WIMBLEDON Il y a eu match, mais le patron reste bel et bien Jannik Sinner : sevré de trophées majeurs depuis un an et titillé par le récent champion de Roland-Garros Alexander Zverev, le n° 1 mondial a malgré tout triomphé dimanche à Wimbledon pour la deuxième année d’affilée.
«Jannik, je ne t’aime plus», a pour sa part plaisanté le finaliste malheureux avant de féliciter son bourreau, qui a «encore démontré pourquoi il est le meilleur joueur au monde.»
Mauvais souvenir
Manifestement libéré par son titre à Paris, Alexander Zverev avait signé dans la foulée le meilleur parcours de sa carrière à Wimbledon, où il n’avait jusqu’à présent jamais dépassé les huitièmes de finale.
Il sera récompensé en supplantant ce lundi au deuxième rang mondial l’Espagnol Carlos Alcaraz, sur la touche depuis trois mois en raison d’une blessure au poignet droit.
Si Sinner restait sur neuf victoires contre Zverev, ce dernier a encore accrédité l’hypothèse d’une finale équilibrée en arrachant la première manche, son premier set gagné contre l’Italien après quatorze manches perdues d’affilée.
Mais l’Allemand a commis deux fautes directes en coup droit au début du tie-break de la deuxième manche qui ont permis à Sinner de s’adjuger le deuxième acte.
Pas découragé pour autant, le Hambourgeois s’est procuré sa première balle de break du match à 3-3 dans le troisième set, après 2 h 42 de bagarre.
Mais au moment de s’élancer vers le filet pour tenter de renvoyer une amortie de l’Italien, le colosse allemand (1,98 m) a dérapé, chuté, et s’est immédiatement agrippé le genou droit dans une grimace de douleur.
De quoi rappeler les mauvais souvenirs de l’édition 2022 de Roland-Garros, quand il malmenait le maître des lieux Rafael Nadal avant de s’arracher plusieurs ligaments de la cheville droite.
Relevé par Sinner en personne, Zverev n’a plus eu la moindre occasion de prendre le service de son adversaire et a concédé dans le jeu suivant le premier break du match, synonyme de perte de la troisième manche.
L’Italien a porté l’estocade en prenant une nouvelle fois le service de Zverev à 3-3 dans le quatrième set.

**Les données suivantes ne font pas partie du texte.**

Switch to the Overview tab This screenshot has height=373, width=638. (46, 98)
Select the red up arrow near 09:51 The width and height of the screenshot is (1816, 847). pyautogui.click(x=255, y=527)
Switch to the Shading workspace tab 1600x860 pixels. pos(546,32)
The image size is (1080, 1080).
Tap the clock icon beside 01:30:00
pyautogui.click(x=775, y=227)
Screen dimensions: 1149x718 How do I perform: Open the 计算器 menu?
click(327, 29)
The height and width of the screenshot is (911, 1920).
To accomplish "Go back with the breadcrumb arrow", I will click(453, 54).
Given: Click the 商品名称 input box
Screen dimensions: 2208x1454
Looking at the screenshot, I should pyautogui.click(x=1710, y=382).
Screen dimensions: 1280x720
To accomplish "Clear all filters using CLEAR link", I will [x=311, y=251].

Après 3 h 46 de duel, le vainqueur des cinq premiers Masters 1000 de la saison a ainsi décroché à 24 ans son sixième trophée de la saison, et le plus prestigieux.
Battu en finale de l’US Open 2025 par son grand rival espagnol Carlos Alcaraz (2e), il avait été éliminé en demi-finales de l’Open d’Australie en janvier et dès le deuxième tour de Roland-Garros fin mai, disparaissant précocement du seul tournoi du Grand Chelem qu’il n’a pas gagné.
«Je suis certain que tu vas décrocher ce trophée», a lancé Sinner à sa victime du jour. «Tu étais tout près d’y parvenir» dimanche, «et je sais que tu veux devenir n° 1 mondial. Là aussi, tu es vraiment tout près», a fait mine de s’inquiéter Sinner, s’attirant les rires du public londonien.
Zverev a lui remercié les spectateurs pour un soutien ressenti «comme jamais auparavant», lui qui a été visé ces dernières années par des accusations de violences conjugales formulées par deux anciennes compagnes.
«Même si j’ai perdu cette finale (…), à 29 ans, c’est la première fois que je me crois capable de remporter» Wimbledon, a-t-il positivé.